Angleterre
L’angoisse de la page blanche
·Au lendemain du départ de Robinson, l’Angleterre a une mission délicate : un remplaçant
Au lendemain du départ d’Andy Robinson de son poste d’entraîneur du XV de la Rose, le rugby anglais s’est réveillé hier avec la gueule de bois et une mission délicate : trouver un capitaine expérimenté qui acceptera de prendre la barre d’un navire en perdition. Le directeur de l’élite du rugby anglais Rob Andrew l’a concédé: il est "hautement probable" qu’à l’ouverture du Tournoi des six nations le 3 février, l’Angleterre soit sans entraîneur et dirigée par un triumvirat composé des adjoints de Robinson, Brian Ashton (arrières), Mike Ford (défense) et John Wells (avants).En un oxymore surprenant mais éloquent de la déconfiture des champions du monde 2003, Andrew a décrit la situation inextricable du XV de la Rose : "C’est très urgent, mais nous n’allons pas prendre de décision précipitée que nous regretterions dans six mois". Pour l’ancien entraîneur Roger Uttley (1990), l’Angleterre a depuis mercredi un "problème immense. Il n’y a personne en ce moment" à vouloir le poste. Andrew lui-même a exclu de prendre en mains la sélection, même en attendant une autre solution. Ce retrait, intervenu dans les minutes qui ont suivi la démission de Robinson, a parfois été perçu comme la crainte d’insulter son avenir personnel avec une équipe vouée à l’échec lors de la Coupe du monde en 2007 en France. Qui risquerait sa réputation quand les responsables du rugby anglais eux-mêmes reconnaissent qu’ils ont un "problème de structure fondamental", que leurs joueurs ne sont plus au haut niveau international ? Qui accepterait de s’occuper d’une équipe sans être certain que les clubs lui laisseront leurs joueurs à disposition plus de deux jours d’affilée ? Surtout qui irait de gaité de coeur à l’abattoir de la Coupe du monde, quand l’objectif désormais presque clairement affiché est d’arracher la 2e place du groupe derrière l’Afrique du Sud en battant les Samoa, pour aller en quarts de finale, avant de rebâtir pour 2011 ?
Johnson appelé mais silencieux
Andrew le reconnaît : les candidats potentiels "pourraient regarder ça en se disant : Ça ne me dit pas trop. Je préfère attendre de voir après la Coupe du monde". Evoqué, le Sud-Africain Nick Mallett semble vouloir répondre "Non merci", expliquant qu’il est en contrat avec la Western Province dans son pays, tout en n’excluant pas d’en reparler après le Mondial. Le patron du Néo-Zélandais Warren Gatland, qui entraîne la province de Waikato, a exclu de laisser partir son entraîneur avant l’expiration de son contrat, également après la Coupe du monde.Tous les entraîneurs anglais pressentis (Dean Richards, Dean Ryan et Richard Hill) sont liés à leurs clubs. Etant donné le niveau de rancoeur entre la fédération et la Ligue, les débaucher coûterait cher alors que les finances de la RFU sont tout sauf florissantes. Beaucoup appellent à la rescousse le capitaine des champions du monde Martin Johnson, qui n’a jamais entraîné, mais l’intéressé reste coi. En 2003, il y a trois ans l’Angleterre était championne du monde et incontestablement la meilleure équipe de la planète. Trois ans plus tard, elle peine à trouver un entraîneur et est 7e du classement de l'International Board (IRB, organe suprême du rugby), juste devant l’Ecosse. "Les chiffres ne mentent pas", reconnaît Andrew.

DONNÉES EXTRAITES

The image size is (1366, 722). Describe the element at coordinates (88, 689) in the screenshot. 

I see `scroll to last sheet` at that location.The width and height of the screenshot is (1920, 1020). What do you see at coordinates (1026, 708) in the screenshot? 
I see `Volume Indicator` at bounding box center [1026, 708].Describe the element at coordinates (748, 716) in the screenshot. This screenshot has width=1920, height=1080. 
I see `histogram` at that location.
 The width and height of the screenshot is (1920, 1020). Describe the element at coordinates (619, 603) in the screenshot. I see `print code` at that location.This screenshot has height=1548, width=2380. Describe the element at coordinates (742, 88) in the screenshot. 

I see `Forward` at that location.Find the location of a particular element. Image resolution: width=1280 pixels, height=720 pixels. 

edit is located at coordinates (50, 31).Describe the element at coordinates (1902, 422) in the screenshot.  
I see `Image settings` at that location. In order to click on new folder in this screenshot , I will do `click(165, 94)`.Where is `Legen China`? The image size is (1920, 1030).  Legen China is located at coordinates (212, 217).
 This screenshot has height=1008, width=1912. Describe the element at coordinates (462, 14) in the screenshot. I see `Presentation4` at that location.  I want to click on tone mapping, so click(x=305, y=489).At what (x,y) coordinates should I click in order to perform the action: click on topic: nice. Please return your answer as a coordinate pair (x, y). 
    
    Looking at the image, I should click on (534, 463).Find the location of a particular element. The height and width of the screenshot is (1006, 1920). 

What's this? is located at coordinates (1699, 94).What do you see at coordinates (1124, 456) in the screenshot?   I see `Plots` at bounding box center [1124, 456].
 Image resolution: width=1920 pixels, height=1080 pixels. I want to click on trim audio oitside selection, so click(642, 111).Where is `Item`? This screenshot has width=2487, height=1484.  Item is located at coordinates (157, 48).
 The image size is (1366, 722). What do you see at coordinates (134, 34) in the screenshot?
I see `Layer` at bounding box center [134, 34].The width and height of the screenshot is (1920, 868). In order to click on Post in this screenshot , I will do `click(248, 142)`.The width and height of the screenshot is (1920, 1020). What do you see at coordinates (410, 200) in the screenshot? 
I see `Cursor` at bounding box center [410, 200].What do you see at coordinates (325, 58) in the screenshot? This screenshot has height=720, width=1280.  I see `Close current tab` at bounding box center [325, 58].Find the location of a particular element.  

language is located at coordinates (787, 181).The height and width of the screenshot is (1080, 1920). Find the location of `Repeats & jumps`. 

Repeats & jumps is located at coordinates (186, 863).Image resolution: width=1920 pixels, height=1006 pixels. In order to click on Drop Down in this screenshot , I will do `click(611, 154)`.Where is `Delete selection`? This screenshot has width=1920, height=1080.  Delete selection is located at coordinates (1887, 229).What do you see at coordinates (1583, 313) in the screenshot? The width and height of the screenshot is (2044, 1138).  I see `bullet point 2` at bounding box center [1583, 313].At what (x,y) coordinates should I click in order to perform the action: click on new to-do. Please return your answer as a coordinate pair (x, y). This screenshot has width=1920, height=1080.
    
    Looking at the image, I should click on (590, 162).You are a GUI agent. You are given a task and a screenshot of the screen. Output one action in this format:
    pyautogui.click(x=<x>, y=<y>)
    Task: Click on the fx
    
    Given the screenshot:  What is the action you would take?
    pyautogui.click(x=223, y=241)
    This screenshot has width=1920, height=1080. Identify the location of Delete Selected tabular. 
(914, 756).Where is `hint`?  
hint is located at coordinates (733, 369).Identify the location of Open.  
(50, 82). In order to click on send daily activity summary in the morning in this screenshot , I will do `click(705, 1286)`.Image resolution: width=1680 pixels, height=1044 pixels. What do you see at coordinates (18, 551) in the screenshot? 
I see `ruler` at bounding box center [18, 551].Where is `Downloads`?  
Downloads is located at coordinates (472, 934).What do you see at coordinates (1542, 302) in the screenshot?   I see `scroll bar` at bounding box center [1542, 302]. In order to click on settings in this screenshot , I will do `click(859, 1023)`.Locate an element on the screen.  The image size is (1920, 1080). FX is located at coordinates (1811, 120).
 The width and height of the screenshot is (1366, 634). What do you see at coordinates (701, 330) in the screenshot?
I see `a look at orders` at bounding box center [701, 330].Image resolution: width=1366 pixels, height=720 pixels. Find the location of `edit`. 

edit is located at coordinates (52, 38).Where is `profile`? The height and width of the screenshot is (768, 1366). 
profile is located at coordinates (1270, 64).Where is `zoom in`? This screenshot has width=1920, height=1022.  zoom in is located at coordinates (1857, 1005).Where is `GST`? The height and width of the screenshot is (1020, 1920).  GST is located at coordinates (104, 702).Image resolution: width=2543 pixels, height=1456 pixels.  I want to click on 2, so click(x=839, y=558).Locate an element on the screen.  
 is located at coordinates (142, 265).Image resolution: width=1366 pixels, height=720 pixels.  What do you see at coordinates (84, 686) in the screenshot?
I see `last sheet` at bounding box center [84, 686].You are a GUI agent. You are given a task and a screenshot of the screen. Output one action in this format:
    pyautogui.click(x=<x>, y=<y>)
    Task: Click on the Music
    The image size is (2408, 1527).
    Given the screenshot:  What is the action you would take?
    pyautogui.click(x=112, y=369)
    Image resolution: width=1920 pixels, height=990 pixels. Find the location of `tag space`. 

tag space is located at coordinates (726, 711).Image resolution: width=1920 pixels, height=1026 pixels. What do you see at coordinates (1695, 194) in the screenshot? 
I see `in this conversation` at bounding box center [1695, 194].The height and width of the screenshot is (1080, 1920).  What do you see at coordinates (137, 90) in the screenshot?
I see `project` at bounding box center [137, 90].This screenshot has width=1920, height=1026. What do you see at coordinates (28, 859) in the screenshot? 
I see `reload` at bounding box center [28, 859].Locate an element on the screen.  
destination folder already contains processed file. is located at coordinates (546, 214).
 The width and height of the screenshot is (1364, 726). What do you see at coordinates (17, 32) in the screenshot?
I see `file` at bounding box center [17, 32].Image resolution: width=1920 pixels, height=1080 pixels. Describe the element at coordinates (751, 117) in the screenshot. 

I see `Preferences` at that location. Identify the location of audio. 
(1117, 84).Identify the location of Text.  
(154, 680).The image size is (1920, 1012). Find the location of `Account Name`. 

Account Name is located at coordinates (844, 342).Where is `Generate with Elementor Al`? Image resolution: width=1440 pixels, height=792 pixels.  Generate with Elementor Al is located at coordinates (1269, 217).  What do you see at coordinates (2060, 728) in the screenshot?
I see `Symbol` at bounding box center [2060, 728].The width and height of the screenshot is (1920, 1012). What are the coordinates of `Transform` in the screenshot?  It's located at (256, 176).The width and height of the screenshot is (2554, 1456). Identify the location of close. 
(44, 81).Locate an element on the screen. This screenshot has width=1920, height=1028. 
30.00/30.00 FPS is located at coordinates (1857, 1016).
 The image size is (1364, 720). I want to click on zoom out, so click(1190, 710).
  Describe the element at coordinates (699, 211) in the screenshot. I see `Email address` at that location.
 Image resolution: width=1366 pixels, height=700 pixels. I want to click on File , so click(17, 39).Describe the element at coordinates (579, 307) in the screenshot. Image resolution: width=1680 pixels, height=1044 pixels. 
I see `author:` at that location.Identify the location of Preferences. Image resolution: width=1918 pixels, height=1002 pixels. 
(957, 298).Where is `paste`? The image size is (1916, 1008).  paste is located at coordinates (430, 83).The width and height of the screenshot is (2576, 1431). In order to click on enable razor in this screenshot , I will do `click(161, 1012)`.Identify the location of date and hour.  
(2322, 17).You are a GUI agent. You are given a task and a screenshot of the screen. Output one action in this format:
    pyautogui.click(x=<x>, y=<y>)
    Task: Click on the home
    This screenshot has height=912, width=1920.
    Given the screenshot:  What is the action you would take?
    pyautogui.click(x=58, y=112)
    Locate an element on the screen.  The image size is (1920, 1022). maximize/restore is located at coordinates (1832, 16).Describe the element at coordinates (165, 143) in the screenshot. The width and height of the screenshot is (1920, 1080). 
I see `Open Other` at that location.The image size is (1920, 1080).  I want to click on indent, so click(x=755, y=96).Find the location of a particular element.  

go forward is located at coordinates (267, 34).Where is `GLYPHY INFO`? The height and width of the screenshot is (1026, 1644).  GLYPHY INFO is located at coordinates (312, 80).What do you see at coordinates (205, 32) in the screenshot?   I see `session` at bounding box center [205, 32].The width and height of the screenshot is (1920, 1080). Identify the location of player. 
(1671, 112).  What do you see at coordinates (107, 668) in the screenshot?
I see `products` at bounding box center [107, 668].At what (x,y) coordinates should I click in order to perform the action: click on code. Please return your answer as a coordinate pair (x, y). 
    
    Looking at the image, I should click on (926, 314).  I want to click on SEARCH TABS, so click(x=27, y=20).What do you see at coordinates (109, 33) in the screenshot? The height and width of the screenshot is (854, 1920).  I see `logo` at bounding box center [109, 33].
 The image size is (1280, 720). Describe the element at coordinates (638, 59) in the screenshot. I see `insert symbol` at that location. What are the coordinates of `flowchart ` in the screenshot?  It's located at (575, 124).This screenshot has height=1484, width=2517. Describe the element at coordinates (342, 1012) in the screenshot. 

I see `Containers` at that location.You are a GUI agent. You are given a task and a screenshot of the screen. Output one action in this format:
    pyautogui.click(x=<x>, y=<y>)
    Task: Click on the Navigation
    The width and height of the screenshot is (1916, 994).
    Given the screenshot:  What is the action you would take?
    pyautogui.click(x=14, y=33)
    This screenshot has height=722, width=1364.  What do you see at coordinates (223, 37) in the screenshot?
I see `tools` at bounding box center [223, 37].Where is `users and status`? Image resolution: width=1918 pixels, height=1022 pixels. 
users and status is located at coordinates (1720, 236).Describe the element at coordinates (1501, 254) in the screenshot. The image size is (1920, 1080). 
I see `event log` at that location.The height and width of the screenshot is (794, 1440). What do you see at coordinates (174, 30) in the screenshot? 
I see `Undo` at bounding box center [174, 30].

CONSIGNE 1
Répondez aux questions suivantes sur l'article consacré au rugby anglais.
(a) Quels sont les trois adjoints de Robinson qui composeraient le triumvirat ?
(b) Avec quelle province le Sud-Africain Nick Mallett est-il en contrat ?
(c) À quelle place du classement de l'International Board l'Angleterre se trouve-t-elle ?
CONSIGNE 2
Traduisez en anglais cette phrase de l'article consacré au rugby anglais : « Andrew lui-même a exclu de prendre en mains la sélection, même en attendant une autre solution. »

RÉPONSE 1
(a) Brian Ashton, Mike Ford et John Wells.
(b) La Western Province.
(c) À la 7e place, juste devant l'Écosse.

RÉPONSE 2
Andrew himself ruled out taking charge of the national team, even while waiting for another solution.